Mais on n'a encore rien vu. Au bout d'une nouvelle heure et demie arrivent, à pied, deux jeunes filles de 17 ans chacune. Leïla et Eva sont lycéennes à Poitiers et comptent aller au bord de la mer et en revenir dans la journée. Sur leur pancarte, une belle écriture arrondie affiche " Niort " et " La Rochelle " ; on se croirait dans une BD de Cabu. Deux minutes, montre en main, vont leur suffire pour se faire embarquer (par une dame). Et laisser derrière elles, enracinés pour l'éternité, deux vieux schnoques tout estourbis… Le KO est proche. Un arrêt à l'entrée de Vivonne trente minutes plus tard, entre une station de lavage et un magasin Aldi, donne maintenant au périple des airs de road-movie de série B. Passent deux nouvelles heures sans la moindre touche, à l'exception d'une bagnole brinquebalante conduite par deux gaillards s'excusant de ne pouvoir nous aider car ils se rendent à… la prison voisine. L'évidence se pose là : rejoindre Angoulême par la nationale sera aussi difficile que de s'évader d'Alcatraz.
Pas le choix : il faut rejoindre Niort et l'autoroute A10, celle qui descend sur Bordeaux. Et donc couper à travers le Poitou profond. De nouvelles villes-étapes improbables se dressent sur le chemin : Lusignan, Rouillé, Saint-Maixent-l'Ecole… Autant de Charybde et Scylla franchis après d'interminables attentes. Et parfois à toute berzingue, comme avec ce bachelier de 18 ans pas peu fier de pousser sa R21 d'occasion à 120 km/h sur une départementale. La nuit est presque noire quand sonne le glas d'une journée éreintante. Onze heures auront été nécessaires pour relier Poitiers à Niort. 78 km.

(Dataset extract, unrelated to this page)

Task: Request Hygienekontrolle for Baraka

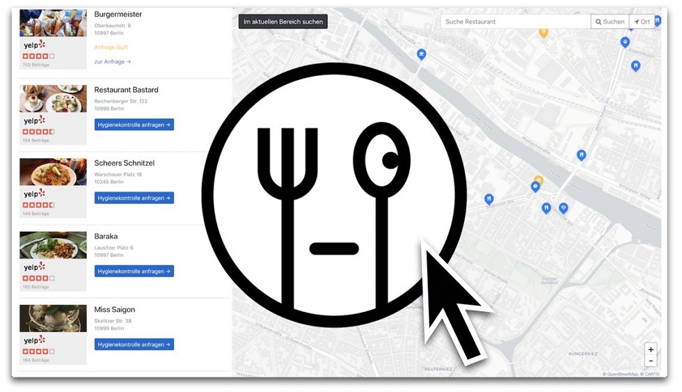Action: pyautogui.click(x=134, y=271)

Jour 4 : Niort - Saintes - Mirambeau - Bordeaux – Biarritz
Le charme, si l'on peut dire, de l'auto-stop est d'alterner l'espoir et le désespoir. Ce 4e (et dernier) jour débute par un record : 2 h 15. Soit le temps nécessaire pour décoller de Niort. Notre sauveuse s'appelle Eve, cela ne s'invente pas. Eviter Bordeaux sera donc impossible. La répétition de sauts de puce au cœur de la région Poitou-Charentes a porté un coup fatal au plan de route initial consistant à contourner l'agglomération girondine pour zigzaguer par Bergerac, Marmande, Mont-de-Marsan, Dax… Ce changement de cap sera-t-il gagnant ? Dans la confrérie des leveurs de pouce, Bordeaux a plutôt la réputation d'une voie sans issue. Y entrer est un jeu d'enfant. En sortir un enfer. " Une fois, j'ai pris un auto-stoppeur suédois à un péage d'autoroute près de Bordeaux : le gars attendait depuis deux jours et demi ", racontait la veille un chauffeur routier s'en retournant chez lui après une journée de travail. N'écrivons pas son nom : son entreprise lui interdit d'embarquer des passagers à bord. Ce qui est bien la preuve que certains routiers le font… Et si tout l'art de l'auto-stop était de demander de monter alors que les camions sont à l'arrêt ? Comme ici, sur cette aire d'autoroute au nord de Bordeaux où des dizaines de poids lourds font halte afin de respecter leur pause obligatoire de 45 minutes (après 4 h 30 de conduite). Le premier chauffeur sollicité nous envoie balader dans sa langue naturelle, le polonais. Le second dit oui. Ou plutôt " Ja ". Mehmet, 41 ans, est un routier allemand d'origine turque. Son 33 tonnes de marque MAN au confort simple transporte " du métal ", croit-il savoir, et descend à Madrid. Basé à Cologne, Mehmet est aussi son propre patron, et les temps sont durs à l'en croire. Non pas à cause de la récession économique. Mais de la concurrence des pays de l'Est qui cassent les prix sur le marché du transport international, explique-t-il. On n'en saura guère plus. L'homme est d'un naturel taiseux, ce qui ne l'empêche pas d'être un seigneur sur la route, proposant une bière à ses hôtes et refusant que ceux-ci lui paient le péage en arrivant à Biarritz.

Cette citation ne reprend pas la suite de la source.